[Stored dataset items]
□ □ □ □ □
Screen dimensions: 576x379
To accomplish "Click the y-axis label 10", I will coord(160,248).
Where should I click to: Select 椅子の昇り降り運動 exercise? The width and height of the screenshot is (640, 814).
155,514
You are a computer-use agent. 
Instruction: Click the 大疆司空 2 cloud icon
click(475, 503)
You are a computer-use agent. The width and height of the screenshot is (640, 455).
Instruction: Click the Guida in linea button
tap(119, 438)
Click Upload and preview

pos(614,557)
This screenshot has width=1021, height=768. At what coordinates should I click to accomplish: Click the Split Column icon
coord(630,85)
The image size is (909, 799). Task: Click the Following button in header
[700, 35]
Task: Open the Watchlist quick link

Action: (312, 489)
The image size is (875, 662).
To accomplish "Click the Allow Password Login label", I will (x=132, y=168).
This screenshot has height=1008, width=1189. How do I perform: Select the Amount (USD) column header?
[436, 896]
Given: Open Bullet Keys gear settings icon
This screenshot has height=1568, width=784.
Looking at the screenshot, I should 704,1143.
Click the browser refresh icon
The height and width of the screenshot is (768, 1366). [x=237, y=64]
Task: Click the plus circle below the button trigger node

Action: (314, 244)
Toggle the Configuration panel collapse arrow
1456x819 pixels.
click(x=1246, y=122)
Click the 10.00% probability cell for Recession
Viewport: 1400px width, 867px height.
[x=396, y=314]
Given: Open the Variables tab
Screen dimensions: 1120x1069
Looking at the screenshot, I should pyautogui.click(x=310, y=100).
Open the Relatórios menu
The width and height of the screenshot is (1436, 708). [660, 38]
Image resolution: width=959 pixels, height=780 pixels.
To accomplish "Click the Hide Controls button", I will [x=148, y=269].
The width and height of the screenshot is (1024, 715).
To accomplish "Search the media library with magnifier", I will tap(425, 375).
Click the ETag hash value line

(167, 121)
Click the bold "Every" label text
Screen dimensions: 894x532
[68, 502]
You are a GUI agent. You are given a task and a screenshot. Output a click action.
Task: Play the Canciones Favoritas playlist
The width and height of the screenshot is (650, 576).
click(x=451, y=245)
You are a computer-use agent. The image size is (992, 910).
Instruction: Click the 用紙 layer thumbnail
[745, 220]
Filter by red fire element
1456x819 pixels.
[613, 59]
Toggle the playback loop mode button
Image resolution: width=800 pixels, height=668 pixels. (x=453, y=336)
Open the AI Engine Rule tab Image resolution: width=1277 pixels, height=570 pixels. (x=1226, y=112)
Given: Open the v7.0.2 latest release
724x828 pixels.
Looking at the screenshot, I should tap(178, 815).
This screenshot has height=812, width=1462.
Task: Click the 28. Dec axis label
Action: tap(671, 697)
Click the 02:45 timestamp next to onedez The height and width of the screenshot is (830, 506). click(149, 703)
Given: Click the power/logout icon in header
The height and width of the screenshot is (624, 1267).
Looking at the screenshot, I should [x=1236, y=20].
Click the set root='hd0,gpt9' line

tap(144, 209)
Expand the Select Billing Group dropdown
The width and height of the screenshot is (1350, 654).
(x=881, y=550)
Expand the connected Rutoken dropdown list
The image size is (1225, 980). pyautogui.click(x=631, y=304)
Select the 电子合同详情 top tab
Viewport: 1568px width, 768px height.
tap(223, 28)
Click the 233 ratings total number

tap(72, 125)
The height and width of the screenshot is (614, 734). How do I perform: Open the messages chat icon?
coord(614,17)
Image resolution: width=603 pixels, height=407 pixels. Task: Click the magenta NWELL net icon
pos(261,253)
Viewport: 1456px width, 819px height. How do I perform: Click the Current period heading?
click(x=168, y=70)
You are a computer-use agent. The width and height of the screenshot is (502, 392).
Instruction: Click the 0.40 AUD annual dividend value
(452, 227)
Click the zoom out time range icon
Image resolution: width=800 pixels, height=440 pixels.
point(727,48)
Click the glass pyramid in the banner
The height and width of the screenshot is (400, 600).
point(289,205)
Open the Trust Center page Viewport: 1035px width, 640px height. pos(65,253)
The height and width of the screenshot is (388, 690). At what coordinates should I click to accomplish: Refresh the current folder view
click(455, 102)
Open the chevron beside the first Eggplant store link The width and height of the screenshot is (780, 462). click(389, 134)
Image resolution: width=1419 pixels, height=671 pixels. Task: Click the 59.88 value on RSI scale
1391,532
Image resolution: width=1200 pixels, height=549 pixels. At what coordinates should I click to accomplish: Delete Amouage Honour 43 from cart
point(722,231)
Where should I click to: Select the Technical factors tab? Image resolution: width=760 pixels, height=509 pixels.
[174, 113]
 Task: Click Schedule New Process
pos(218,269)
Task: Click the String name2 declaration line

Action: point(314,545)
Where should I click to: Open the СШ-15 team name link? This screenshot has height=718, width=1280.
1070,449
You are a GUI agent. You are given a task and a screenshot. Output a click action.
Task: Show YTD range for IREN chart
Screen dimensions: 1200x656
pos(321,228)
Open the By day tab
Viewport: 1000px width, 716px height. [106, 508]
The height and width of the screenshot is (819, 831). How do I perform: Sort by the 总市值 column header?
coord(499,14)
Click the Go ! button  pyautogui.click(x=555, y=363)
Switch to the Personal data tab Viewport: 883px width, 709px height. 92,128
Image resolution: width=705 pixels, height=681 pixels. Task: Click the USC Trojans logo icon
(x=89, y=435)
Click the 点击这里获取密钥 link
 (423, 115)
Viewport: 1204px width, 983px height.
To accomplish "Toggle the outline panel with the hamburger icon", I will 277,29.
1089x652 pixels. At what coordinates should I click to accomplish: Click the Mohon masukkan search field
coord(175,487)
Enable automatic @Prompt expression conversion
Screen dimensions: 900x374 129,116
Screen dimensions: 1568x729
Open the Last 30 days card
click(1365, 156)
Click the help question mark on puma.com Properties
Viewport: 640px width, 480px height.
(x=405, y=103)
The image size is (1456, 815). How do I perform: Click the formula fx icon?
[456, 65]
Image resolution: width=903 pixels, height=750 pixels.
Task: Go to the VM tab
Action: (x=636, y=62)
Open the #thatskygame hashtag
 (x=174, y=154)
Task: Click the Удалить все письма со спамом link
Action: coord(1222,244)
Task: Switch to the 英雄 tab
□ □ □ □ □
» Problem to solve
The lines above from the one with "Image resolution: width=1419" through the one with "Screen dimensions: 1568x729" are to be duplicated exactly, ends included, with nothing added.

» Reply to the task
Image resolution: width=1419 pixels, height=671 pixels. Task: Click the 59.88 value on RSI scale
1391,532
Image resolution: width=1200 pixels, height=549 pixels. At what coordinates should I click to accomplish: Delete Amouage Honour 43 from cart
point(722,231)
Where should I click to: Select the Technical factors tab? Image resolution: width=760 pixels, height=509 pixels.
[174, 113]
 Task: Click Schedule New Process
pos(218,269)
Task: Click the String name2 declaration line

Action: point(314,545)
Where should I click to: Open the СШ-15 team name link? This screenshot has height=718, width=1280.
1070,449
You are a GUI agent. You are given a task and a screenshot. Output a click action.
Task: Show YTD range for IREN chart
Screen dimensions: 1200x656
pos(321,228)
Open the By day tab
Viewport: 1000px width, 716px height. [106, 508]
The height and width of the screenshot is (819, 831). How do I perform: Sort by the 总市值 column header?
coord(499,14)
Click the Go ! button  pyautogui.click(x=555, y=363)
Switch to the Personal data tab Viewport: 883px width, 709px height. 92,128
Image resolution: width=705 pixels, height=681 pixels. Task: Click the USC Trojans logo icon
(x=89, y=435)
Click the 点击这里获取密钥 link
 (423, 115)
Viewport: 1204px width, 983px height.
To accomplish "Toggle the outline panel with the hamburger icon", I will 277,29.
1089x652 pixels. At what coordinates should I click to accomplish: Click the Mohon masukkan search field
coord(175,487)
Enable automatic @Prompt expression conversion
Screen dimensions: 900x374 129,116
Screen dimensions: 1568x729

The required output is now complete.